Do not use a lightweight resin base filled with water. Water freezes in winter. The plastic cracks. Your umbrella falls over. Use sand or concrete or cast iron.

The lights make evening dinners possible without extra lamps

Before I bought this umbrella, I used a separate solar lamp on my table. It took up space. It cast light in one direction. Shadows fell across half the table. My guests ate in dim light on one side.

Now the lights come from above. Eight points of light around the entire circle. No shadows. No lamp taking up table space. Everyone sees their plate. Everyone sees each other. We eat dinner outside until 10pm some nights.

My final take after one summer of use

Buy a patio umbrella with solar lights if you eat outside. Do not buy it for brightness. Buy it for convenience. The lights are not floodlights. They are accent lights. Enough to see your food. Not enough to read a book.
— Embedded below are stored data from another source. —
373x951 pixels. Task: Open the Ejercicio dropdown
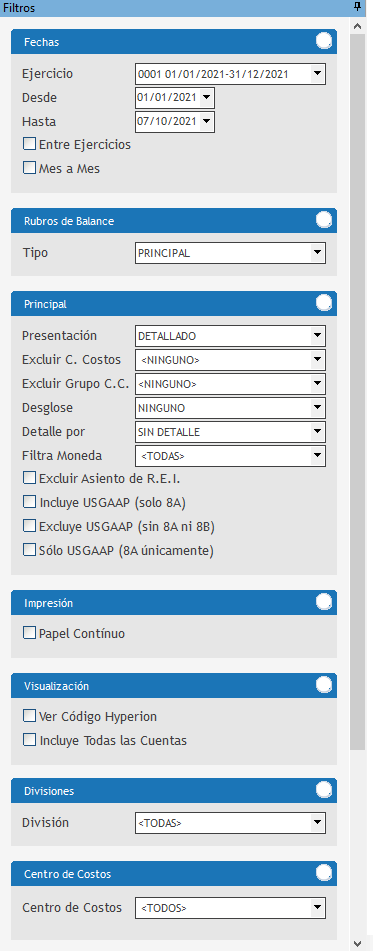tap(318, 74)
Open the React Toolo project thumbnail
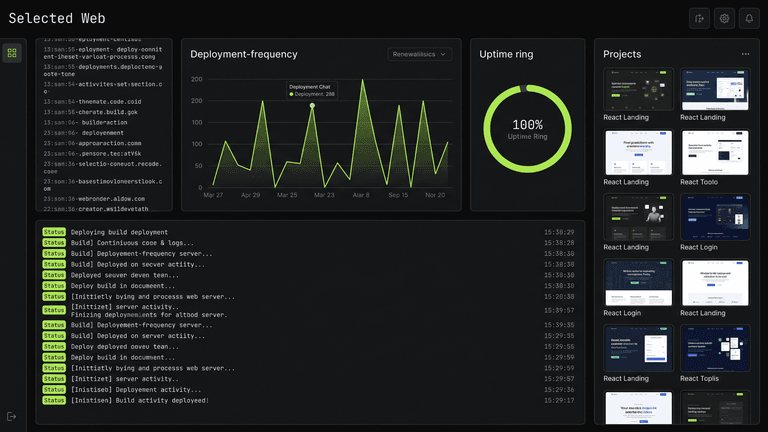 point(715,152)
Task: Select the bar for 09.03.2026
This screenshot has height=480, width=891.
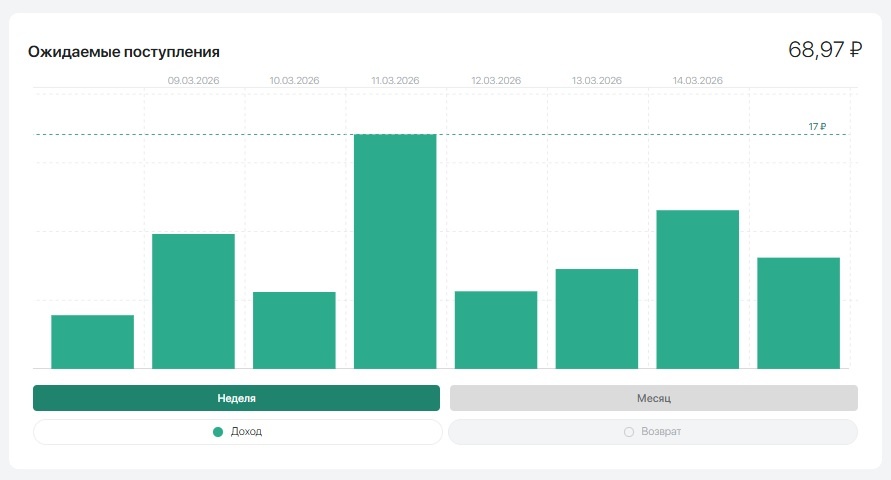Action: click(x=193, y=302)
Buy the biggest umbrella your space allows. A 9 foot umbrella covers a 48 inch round table with room to spare. A 7.5 foot umbrella barely covers a 42 inch table. Measure your table before you buy.

Check the battery every spring. Charge the umbrella in full sun for two days before your first evening use. Replace the battery every two to three years. Clean the solar panel with a damp cloth once a month.

I will buy another one when this one breaks. My sister already bought a second one for her front porch. We both like them. No extension cords. No outdoor outlets. No bugs attracted to a bright lamp. Just soft light from above powered by the sun.

Summary

A patio umbrella with solar lights costs 80to300. The LED lights run 6 to 8 hours on a full charge. The solar panel hides in the top finial. The battery lasts 2 to 3 years then needs replacement. Place the umbrella in full direct sun away from trees. A wind vent prevents tipping. Use a heavy 50 to 80 pound base. Best for evening dinners. Not bright enough for reading.